#### DATA PROVIDED ####

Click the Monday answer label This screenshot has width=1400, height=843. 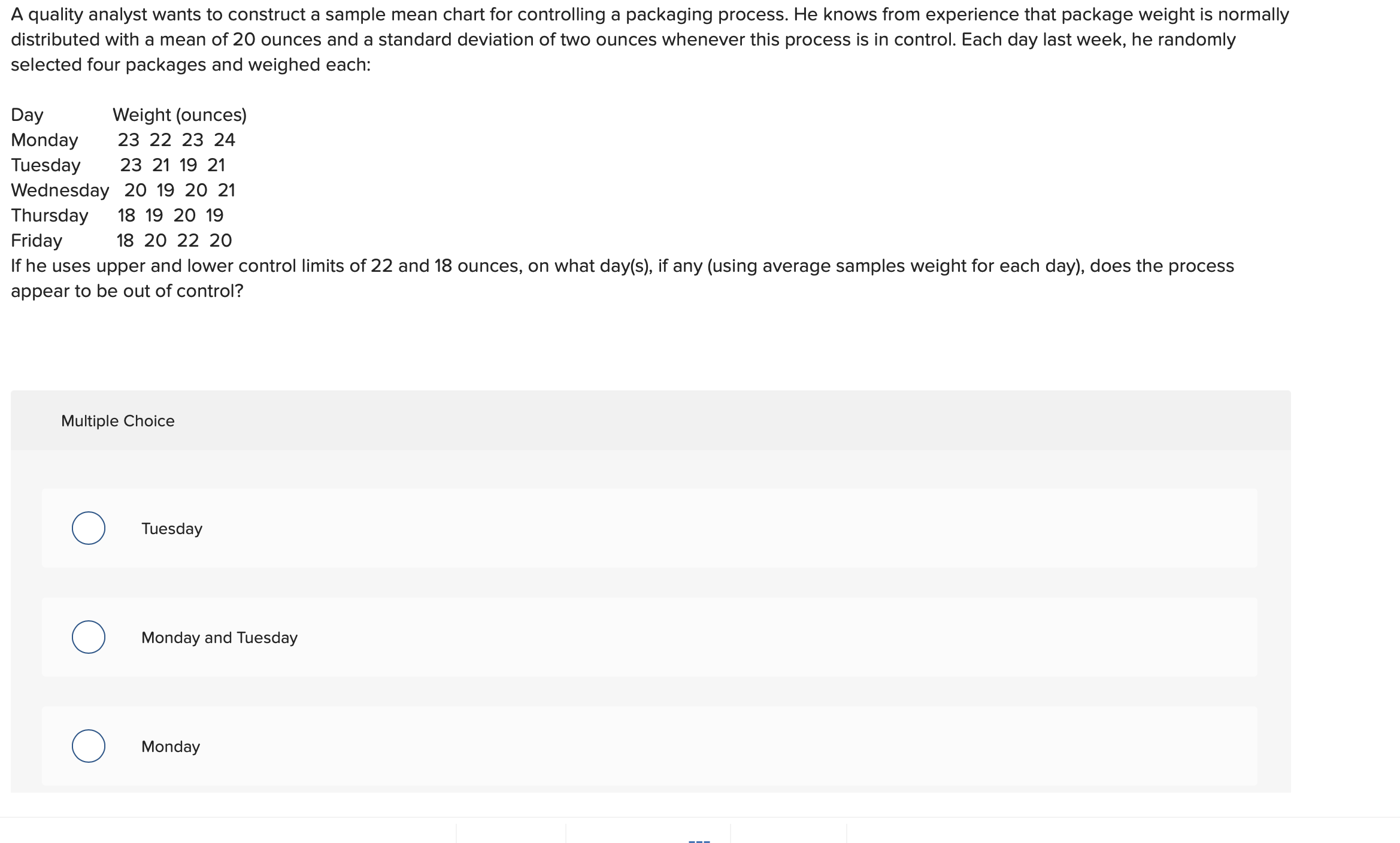tap(170, 747)
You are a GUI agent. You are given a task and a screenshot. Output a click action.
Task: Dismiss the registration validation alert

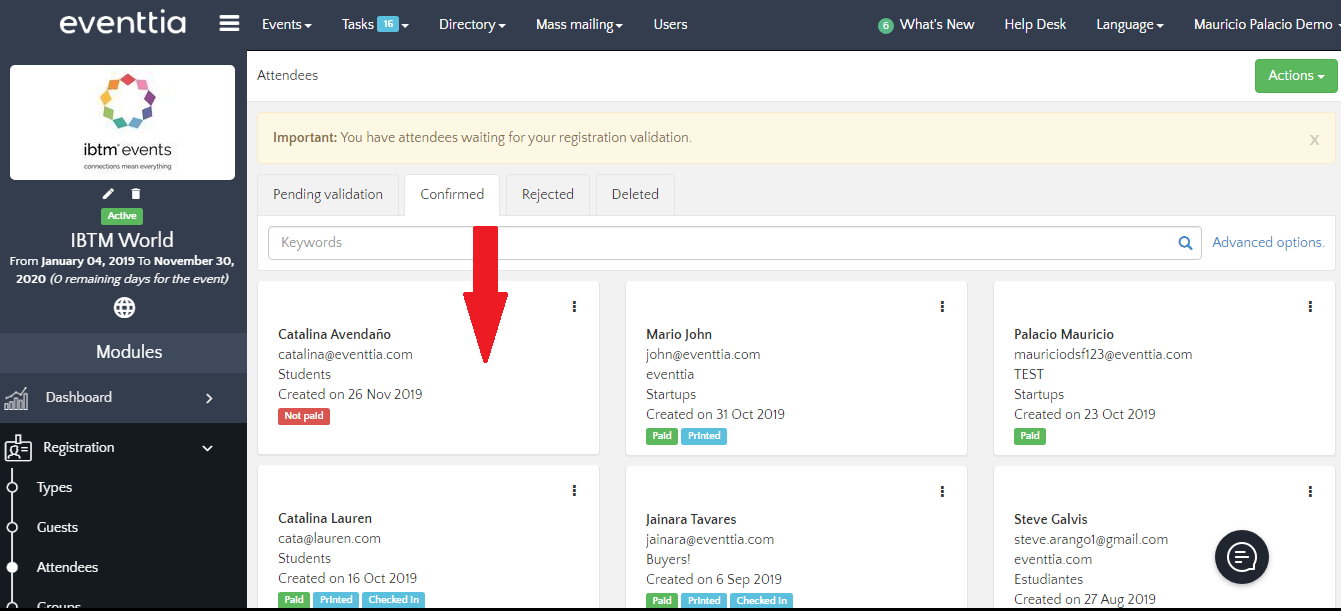[1314, 140]
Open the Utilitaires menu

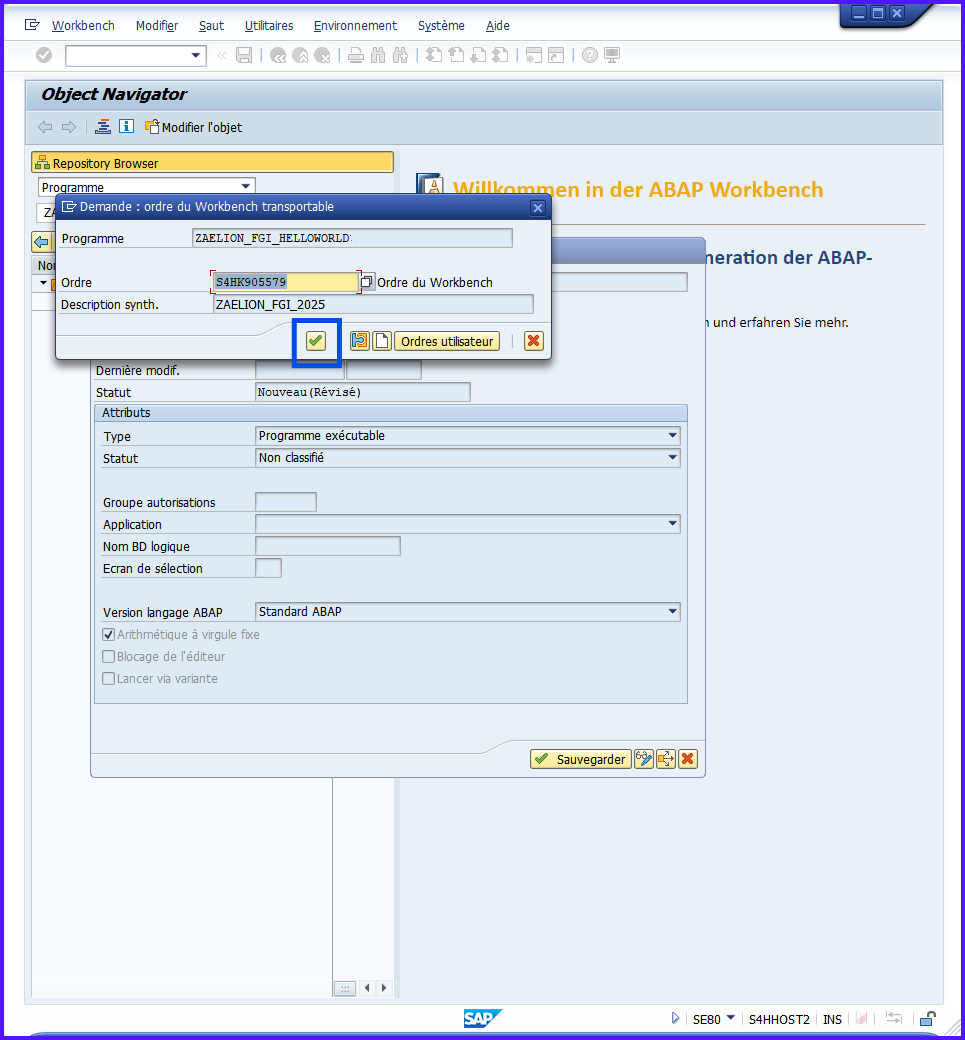point(269,26)
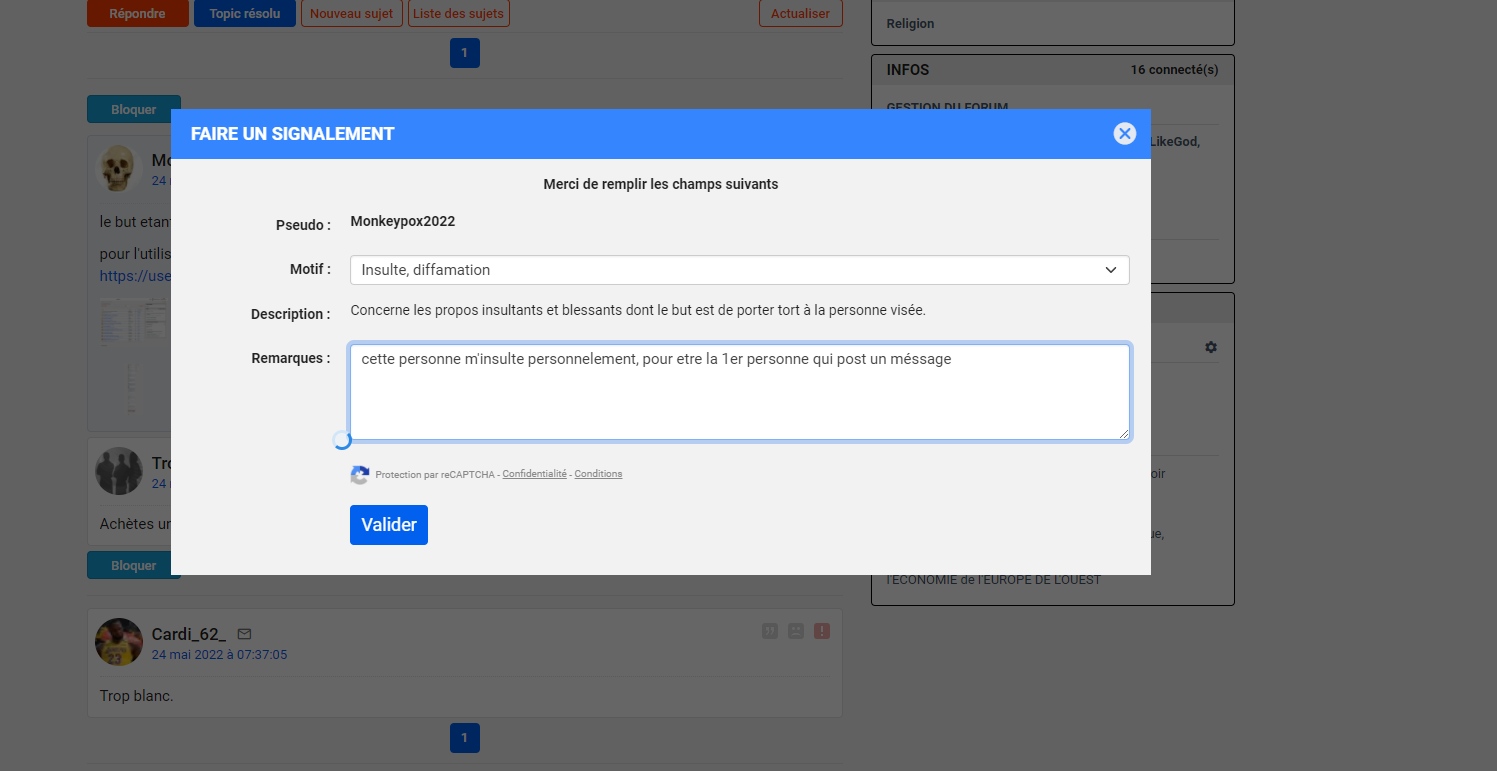Image resolution: width=1497 pixels, height=771 pixels.
Task: Click the Répondre button
Action: [x=137, y=14]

####

* **WHAT TO WORK ON**:
Return the lines of the data exactly, starting from the line containing "You are a GUI" and continuing through the end of the data, with both ends included. Leave the pictures out of your answer.

* **SOLUTION FOR THIS TASK**:
You are a GUI agent. You are given a task and a screenshot. Output a click action.
Task: Dismiss the registration validation alert

[1314, 140]
Open the Utilitaires menu

point(269,26)
Image resolution: width=1497 pixels, height=771 pixels.
Task: Click the Répondre button
Action: [x=137, y=14]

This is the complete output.